Depuis plusieurs mois, les ambulances des pompiers et les transports privés se voient régulièrement interdire l’accès aux urgences de l’hôpital de Béziers, provoquant une crispation qui ne cesse de s’aggraver. Malgré les interventions répétées du préfet de l’Hérault, François-Xavier Lauch, et du directeur du Sdis 34, Éric Florès, l’hôpital peine toujours à réguler efficacement son afflux de patients. À l’origine de ce dysfonctionnement : un manque chronique de personnel, aggravé en période estivale par l’arrivée massive de touristes nécessitant des soins. La situation est devenue particulièrement critique début juillet, avec des ambulances immobilisées pendant plus de trois heures devant le sas d’entrée des urgences. Un pic intolérable pour les syndicats du Sdis (SNSPP-PATS 34 et Syndicat autonome), qui dénoncent vigoureusement ce blocage. Dès le 19 juillet, ils ont saisi par écrit la direction du Sdis afin qu’une solution rapide soit trouvée, soulignant les risques d’une paralysie prolongée des secours.

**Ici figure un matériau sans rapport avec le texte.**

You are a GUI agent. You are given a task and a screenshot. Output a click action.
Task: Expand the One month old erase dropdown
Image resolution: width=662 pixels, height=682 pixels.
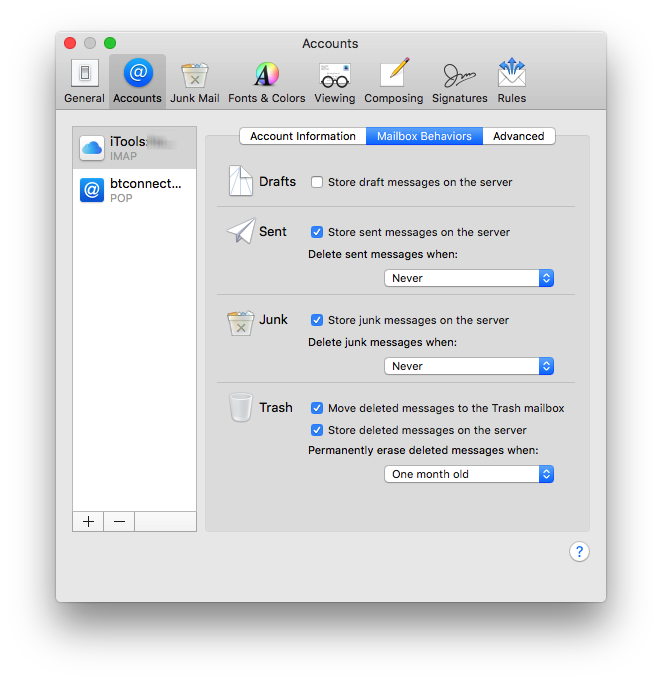coord(469,474)
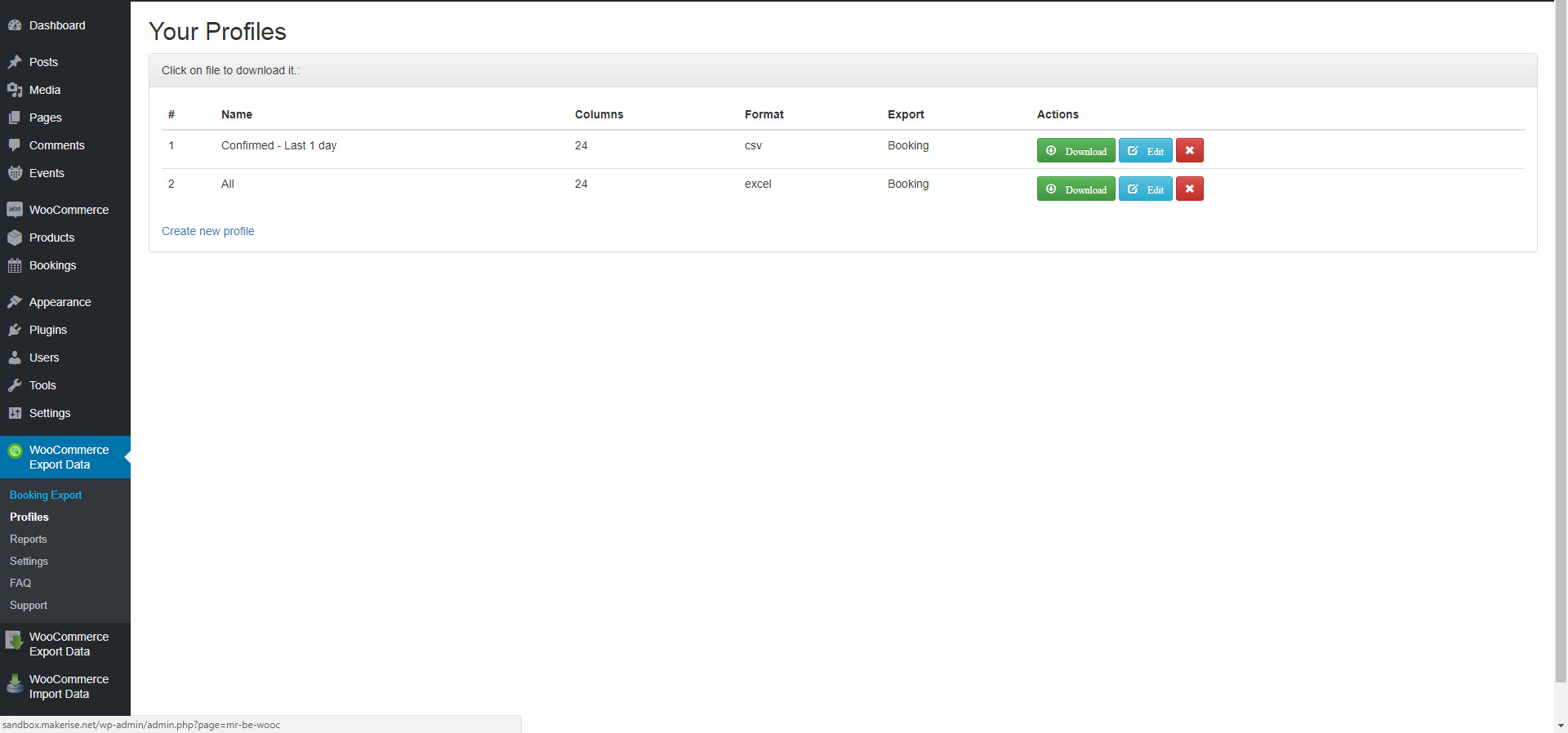Open Posts via the pushpin icon
The width and height of the screenshot is (1568, 733).
click(x=15, y=62)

Des secours paralysés par des attentes interminables
Cette immobilisation prolongée entraîne des répercussions majeures sur l’ensemble des interventions du département. En effet, quand les ambulances de Béziers ou d’Agde restent coincées à l’entrée des urgences, ce sont les autres casernes qui doivent compenser en envoyant leurs véhicules en renfort, générant une désorganisation générale du dispositif d’urgence héraultais. Un officier supérieur du Sdis rappelle ainsi que les alertes répétées, notamment lors du Comité départemental de l’aide médicale urgente (Codamups), n’ont à ce jour toujours pas suffi à faire évoluer positivement la situation. Pourtant, ce n’est pas la première fois que les urgences de Béziers traversent une telle crise. En décembre 2022, le service avait déjà dû fermer ses portes deux jours consécutifs avant un week-end, submergé par le nombre de patients et incapable de garantir un accueil sécurisé. Depuis cette date, Éric Florès n’a eu de cesse d’interpeller le préfet sur cette problématique récurrente, sans résultat tangible. Le Codamups, chargé de garantir une bonne organisation des soins urgents et des transports sanitaires dans l’Hérault, semble impuissant face à cette situation. Cette instance, qui doit assurer la coordination efficace des services médicaux d’urgence, n’est visiblement pas parvenue à empêcher les dérives actuelles, jugées « scandaleuses » par certains représentants syndicaux. Selon eux, cette saturation systématique met directement en danger les patients immobilisés dans les ambulances, dont l’état peut se détériorer subitement, même si les cas d’urgence absolue continuent d’être pris en charge en priorité par le personnel hospitalier.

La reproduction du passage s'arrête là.